Все посмотрели на мать. Та вдруг начала оправдываться:
— Я не подделывала документы! Что вы! Просто когда забеременела от Вани, — она с нежностью посмотрела на мужа, — мы решили, что моя дочь от первого брака не должна чувствовать себя ущербной. И Ваня ее официально удочерил. У нас есть все бумаги! Она действительно Мария Ивановна Колыванова. По паспорту. Все законно.
— Да, да, — закивал ее муж. — Точно так. Официально удочерил.
— Касе никогда не требовалось свидетельство о рождении, — продолжала ее мать. — Ведь это только когда наследство. Она и не знала, что не родная. А с паспортом все в порядке.
— Но дельце-то провернула Мальцева? — сердито спросил Стас. — Скажите уж правду!

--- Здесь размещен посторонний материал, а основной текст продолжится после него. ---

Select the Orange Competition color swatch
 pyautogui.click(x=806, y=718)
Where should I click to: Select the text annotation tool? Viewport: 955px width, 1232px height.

— Ирина? Да, она помогла. Когда через суд оформляли удочерение, Касе было пять лет. Искали отца, то есть Жору, а он как в воду канул. За неявкой и оформили. Без его согласия. Алиментов-то не платил, три года не объявлялся. Жили-то мы с Ваней уже в другом городе, а Ирину попросили держать все в тайне. Вы уж Ирину-то не ругайте. Дело прошлое. — «Не знает», — догадалась Люба, переглянувшись со Стасом. — Мы хотели, чтобы Кася была как родная. И жилплощадью бы ее не обделили, если вдруг с нами что-то случится. Со мной и с Ваней. Чтоб все по закону, как старшей дочери. Никто и не знал. Мария Ивановна Колыванова, и все. Получили в суде бумагу об удочерении, — важно сказала женщина, — а документы в паспортный стол я сама подавала. Как и не было никакой Климовой Марии Георгиевны. Есть Колыванова Мария Ивановна. И паспорт выписали по новому документу. Жора-то нас бросил, — она тяжело вздохнула. — А сейчас вдруг слышу: Георгий Кимович. Отчество уж больно редкое. Пусть земля ему будет пухом, — и она перекрестилась.
— Истинно так, — кивнул муж и тоже размашисто наложил крест. — Мы все по закону.
— Когда вы его искали, он в Москве по общежитиям скитался. Он тоже вас потом искал, — вмешалась Люба. — Алименты хотел высылать.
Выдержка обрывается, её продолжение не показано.